We can now fit a random-effects model to these data with:
res2 <- rma(yi, vi, data=dat2)
res2
Random-Effects Model (k = 9; tau^2 estimator: REML)
tau^2 (estimated amount of total heterogeneity): 0.7912 (SE = 0.4283)
tau (square root of estimated tau^2 value): 0.8895
I^2 (total heterogeneity / total variability): 95.50%
H^2 (total variability / sampling variability): 22.20
Test for Heterogeneity:
Q(df = 8) = 123.7121, p-val < .0001
Model Results:
estimate se zval pval ci.lb ci.ub
-0.5371 0.3087 -1.7398 0.0819 -1.1422 0.0680 .
---
Signif. codes: 0 ‘***’ 0.001 ‘**’ 0.01 ‘*’ 0.05 ‘.’ 0.1 ‘ ’ 1
The results are essentially the same as obtained earlier.
Some final notes:
The conversion of a p-value to the corresponding t-value as shown above assumes that the exact p-value is reported. If authors only report that the p-value fell below a certain threshold (e.g., $p < .01$ or if authors only state that the test was significant – which typically implies $p < .05$), then a common approach is to use the value of the cutoff reported (e.g., if $p < .01$ is reported, then assume $p = .01$), which is conservative (since the actual p-value was below that assumed value by some unknown amount).
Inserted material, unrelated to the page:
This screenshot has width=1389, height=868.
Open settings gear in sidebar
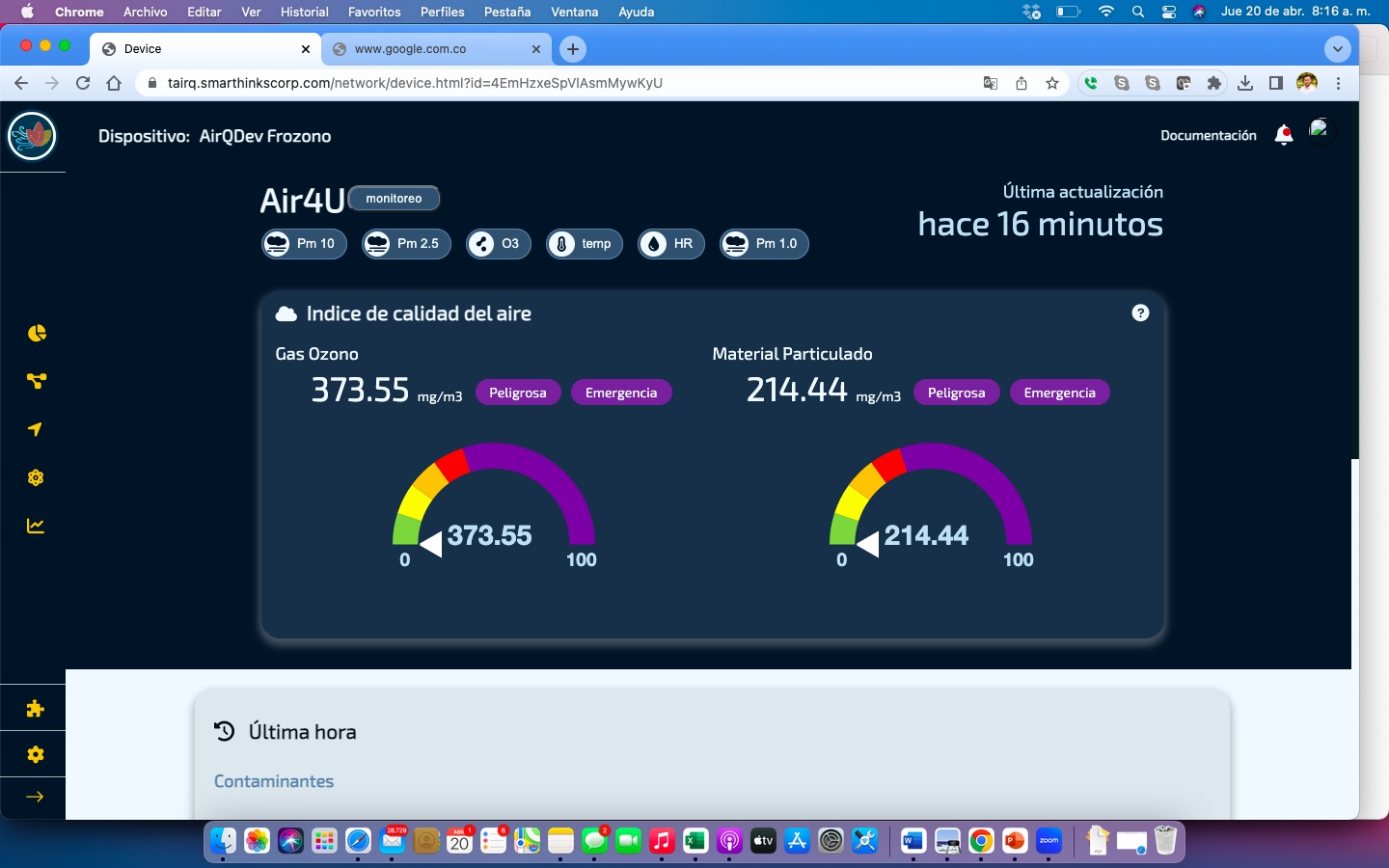36,754
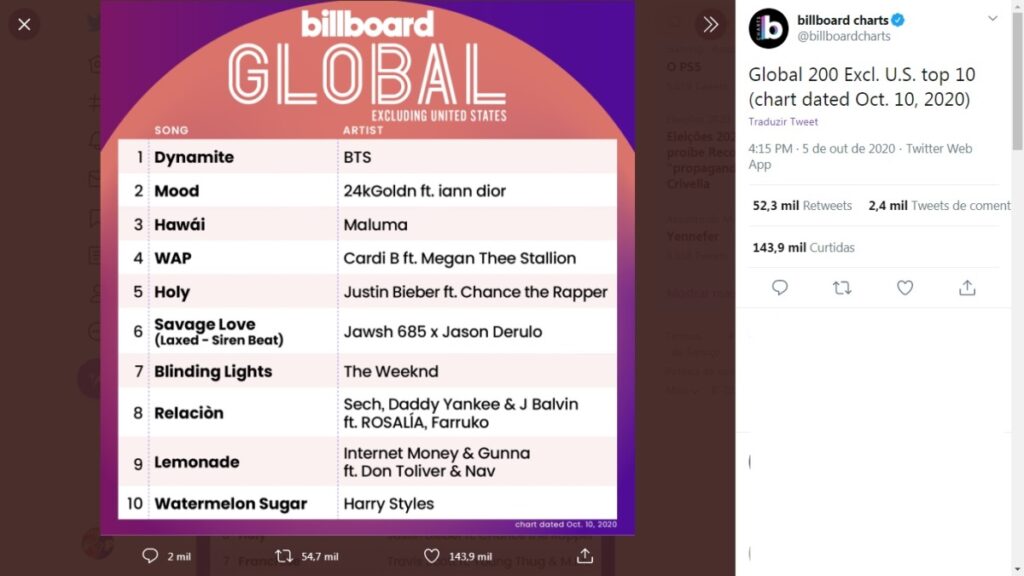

The conversion will therefore tend to be less accurate.
The conversion of a p-value to the t-statistic shown above is only applicable if authors actually conducted an independent samples t-test (i.e., it is not appropriate if the p-value was based on a
Mann–Whitney U test or some other non-parametric test). Also, the t-test must have been a Student's t-test (assuming equal population variances in the two groups) and not
Welch's t-test (allowing for unequal variances).
When specifying Cohen's d values via argument di
, then these values are assumed to be uncorrected values (and escalc()
will then apply the usual bias correction to them). If the values are already corrected, one would technically first have to 'uncorrect' them, so that they are not doubly corrected. However, unless the sample sizes are very small, the bias correction is quite negligible anyway, so even a double correction would have no noteworthy impact on the results.